Prostate-Specific Membrane Antigen (PSMA) is a Type II cell membrane glycoprotein that is selectively expressed in prostate cells, with high levels of expression in prostatic adenocarcinoma. PSMA is a therefore an excellent target for molecular imaging and therapeutics, due to its high specificity for prostate cancer. Lu-177–PSMA-617 (PLUVICTO®) is a radiopharmaceutical that targets PSMA. It is comprised of Lutetium-177, a cytotoxic radionuclide, linked to the ligand PSMA-617, a small molecule designed to bind with high affinity to PSMA. Radioligand therapy with Lu-177–PSMA-617 targets PSMA and releases its payload of lethal beta radiation into the prostate cancer cell.

The FDA in March 2022, approved Lu-177–PSMA-617 for the treatment of adult patients with Prostate-Specific Membrane Antigen (PSMA)-positive metastatic Castration-Resistant Prostate Cancer (mCRPC), who had been treated with Androgen-Receptor Pathway Inhibitors such as Enzalutamide or Abiraterone acetate and 1 or 2 taxane based chemotherapy regimens. This approval was based on the VISION Phase III study.

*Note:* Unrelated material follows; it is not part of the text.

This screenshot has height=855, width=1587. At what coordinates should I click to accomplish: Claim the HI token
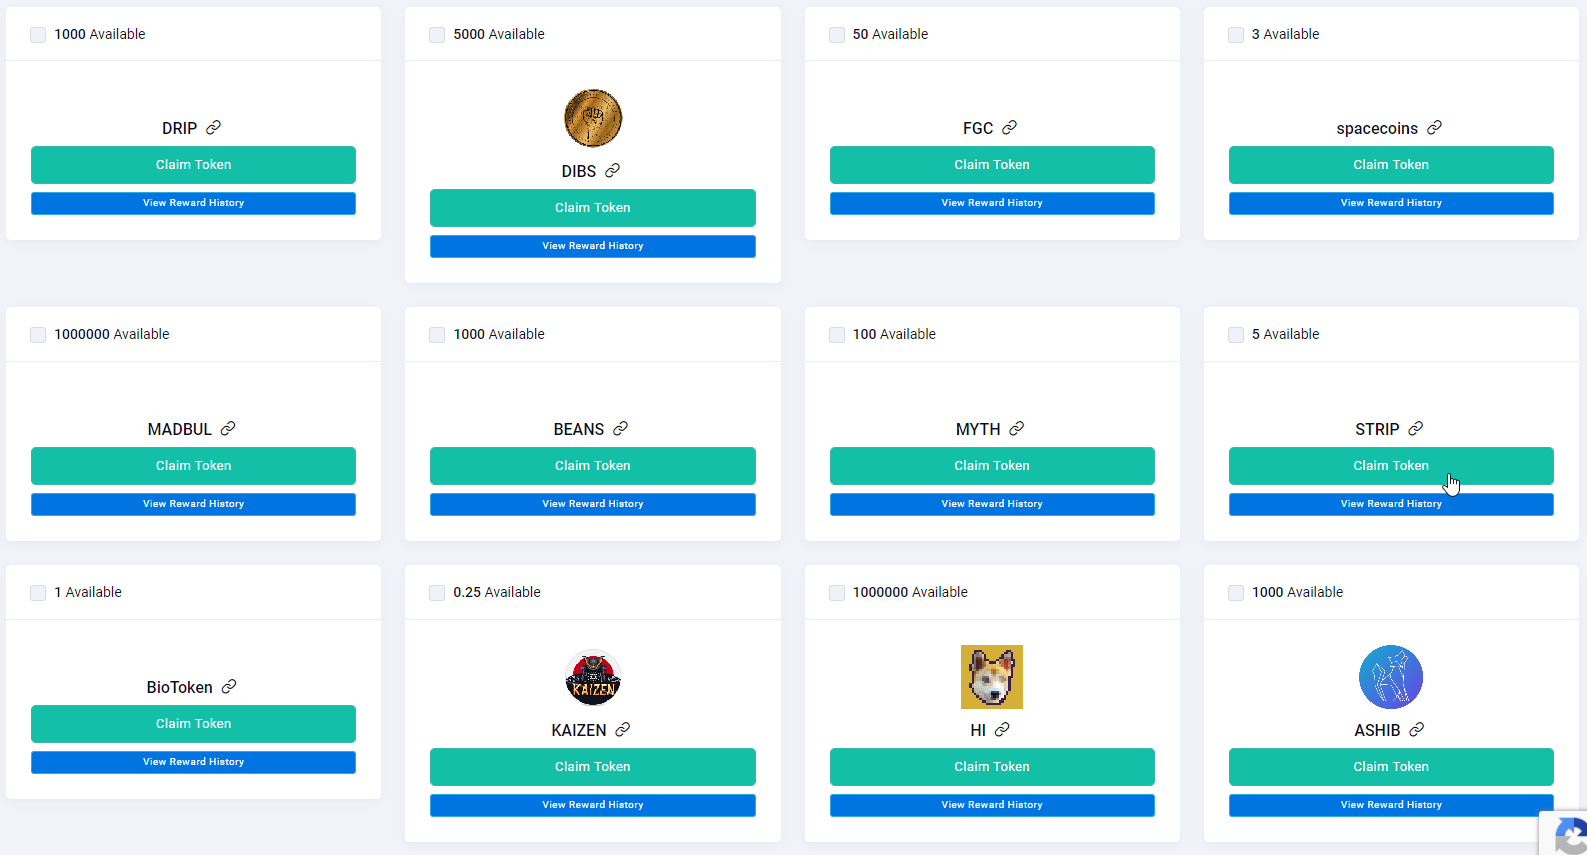tap(992, 767)
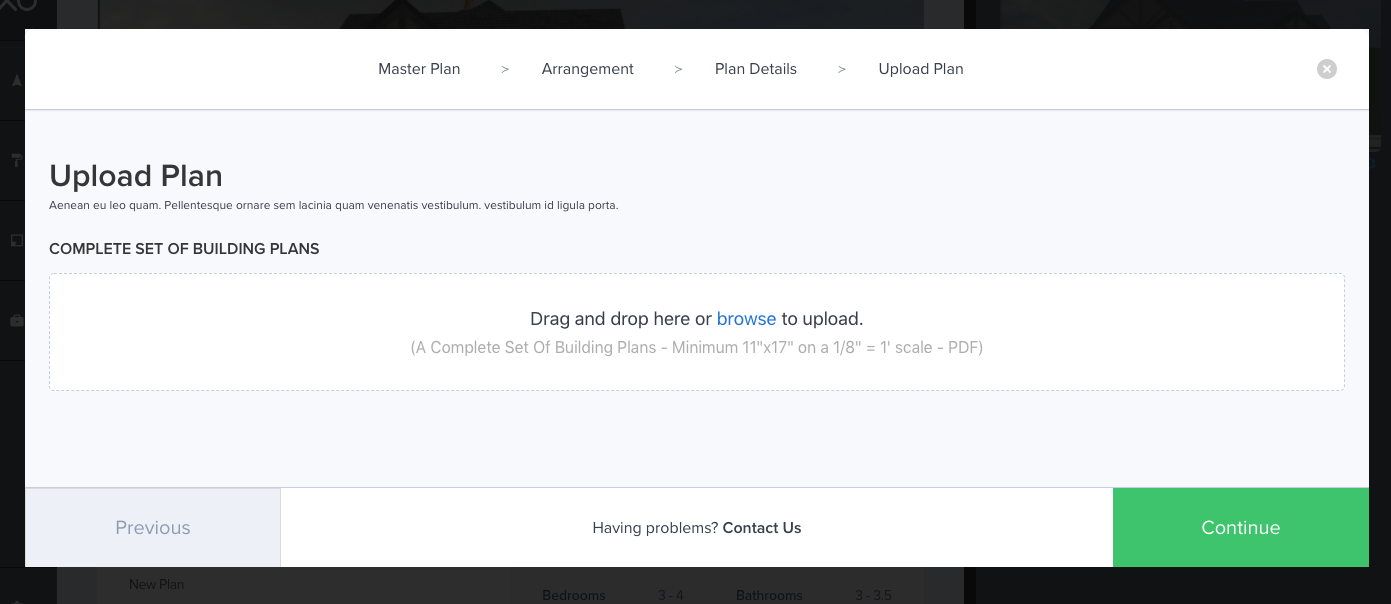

PSMAfore is a Phase III trial conducted to assess the benefit of Lu-177–PSMA-617 in patients with metastatic Castration-Resistant Prostate Cancer who had progressed on Androgen-Receptor Pathway Inhibitors, but had not received taxane based chemotherapy, with the hope of making this promising therapy available to more patients earlier in the course of their treatment journey. This study enrolled 468 patients with taxane-naive metastatic CRPC who had PSMA-positive disease on gallium-68–PSMA-11 PET/CT, and were candidates for an Androgen-Receptor Pathway Inhibitor change after one progression on prior Androgen-Receptor Pathway Inhibitor. These patients were randomized to receive either Lu-177–PSMA-617 or a change in Androgen-Receptor Pathway Inhibitor therapy (Abiraterone or Enzalutamide). The Primary endpoint was radiographic Progression Free Survival (rPFS). Secondary endpoints included Overall Survival, Prostate-Specific Antigen (PSA) declines of 50% or more from baseline-known as a PSA50 response, Quality of Life measures, and Safety profiles.

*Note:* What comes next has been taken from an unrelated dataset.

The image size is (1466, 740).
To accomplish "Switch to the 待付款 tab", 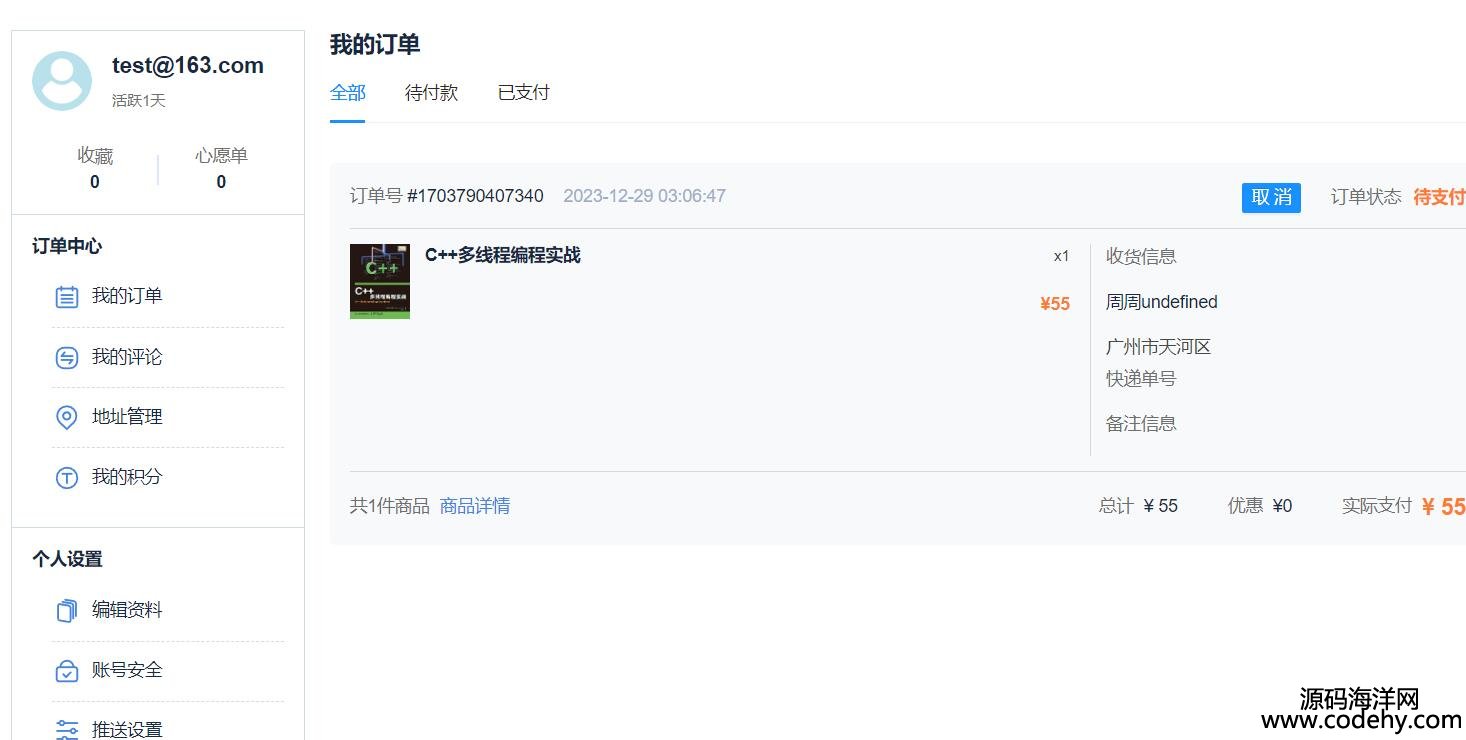I will click(431, 93).
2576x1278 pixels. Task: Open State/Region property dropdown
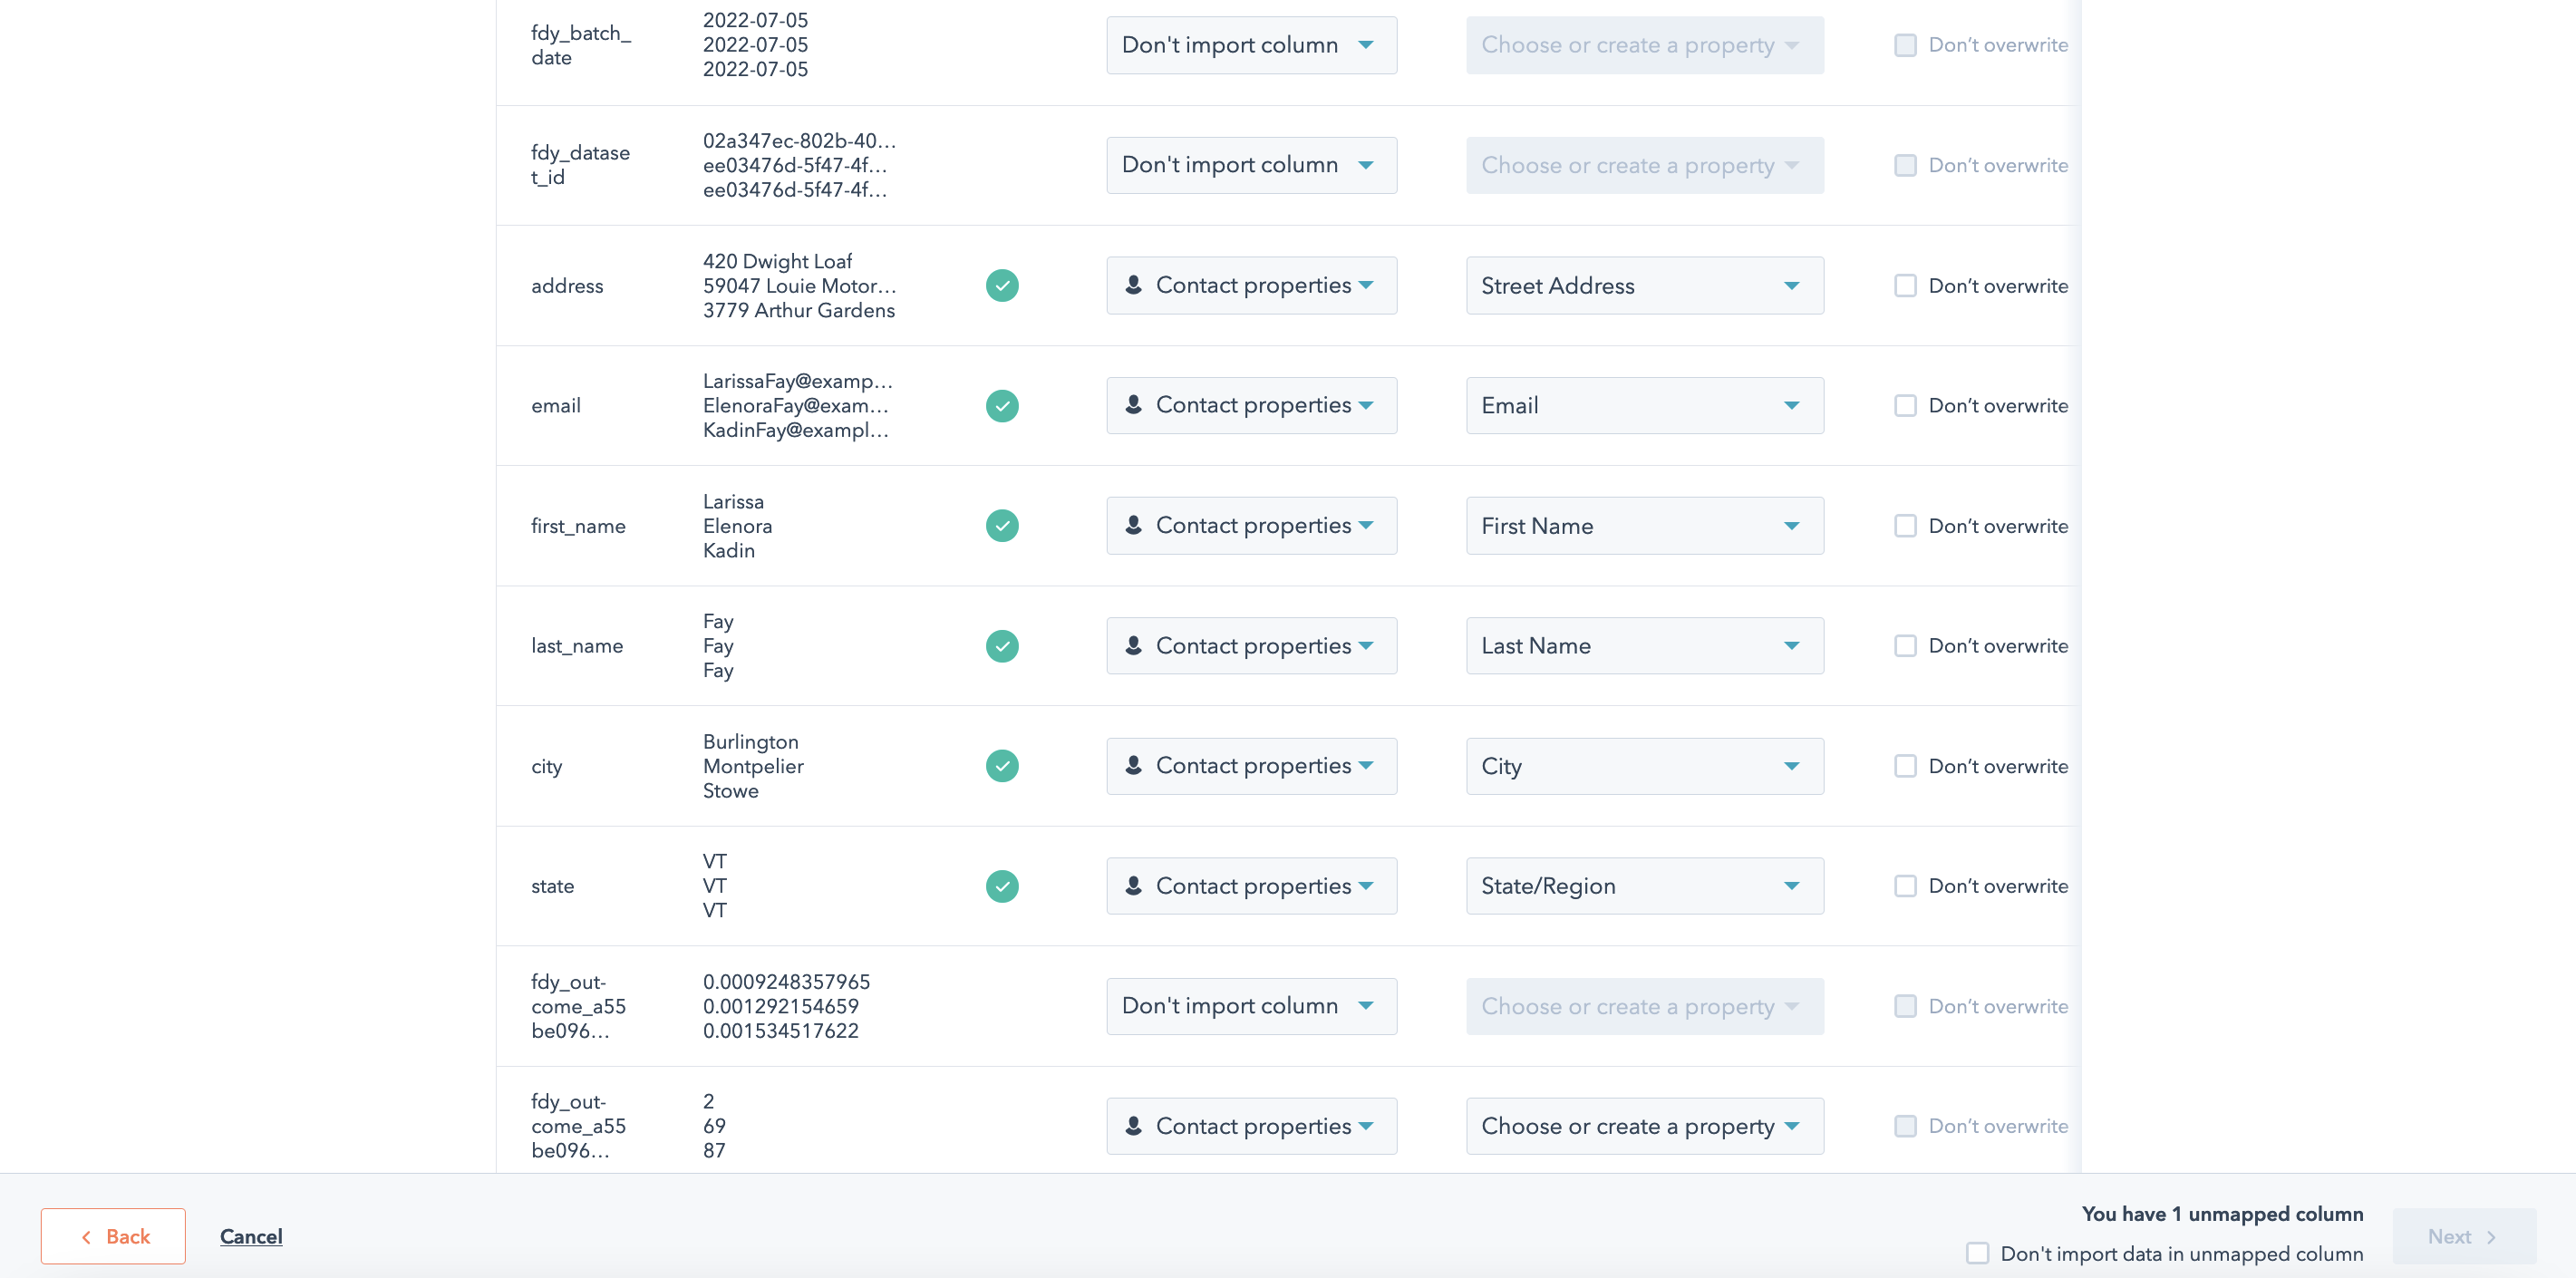(1640, 886)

At the primary analysis conducted at 7.3 months, patients treated with Lu-177–PSMA-617 demonstrated a median rPFS of 9.3 months compared to 5.55 months in the Androgen-Receptor Pathway Inhibitor change group, showing a statistically significant and clinically meaningful benefit (HR=0.41; 95% confidence interval [CI] = 0.29-0.56). The positive outcomes persisted at the second interim analysis at 15.9 months, where Lu-177–PSMA-617 continued to show superiority in rPFS, PSA50 response rates (57.6% versus 20.4%), Objective Response Rates (50.7% versus 14.9%), and time to PSA progression (10.55 months versus 4.24 months). Moreover, the safety profile of Lu-177–PSMA-617 was manageable and consistent with previous observations from the VISION trial, with fewer Grade or more adverse events compared to the Androgen-Receptor Pathway Inhibitor change group. Common treatment-related adverse events included dry mouth and myelosuppression.

It was concluded that Lu-177–PSMA-617 represents a promising advancement in the armamentarium against advanced prostate cancer, and Lu-177–PSMA-617 has the potential to redefine treatment paradigms for patients with advanced prostate cancer, particularly in the pretaxane setting. The findings from the PSMAfore study suggest that Lu-177–PSMA-617 could provide a viable therapeutic option earlier in the disease course, potentially delaying or obviating the need for more toxic chemotherapy regimens.

Phase 3 trial of [177Lu]Lu-PSMA-617 in taxane-naive patients with metastatic castration-resistant prostate cancer (PSMAfore). Sartor O, Herrmann K, Castellano D, et al. Presented at the Society of Nuclear Medicine and Molecular Imaging. June 9, 2024; Toronto, ON, Canada.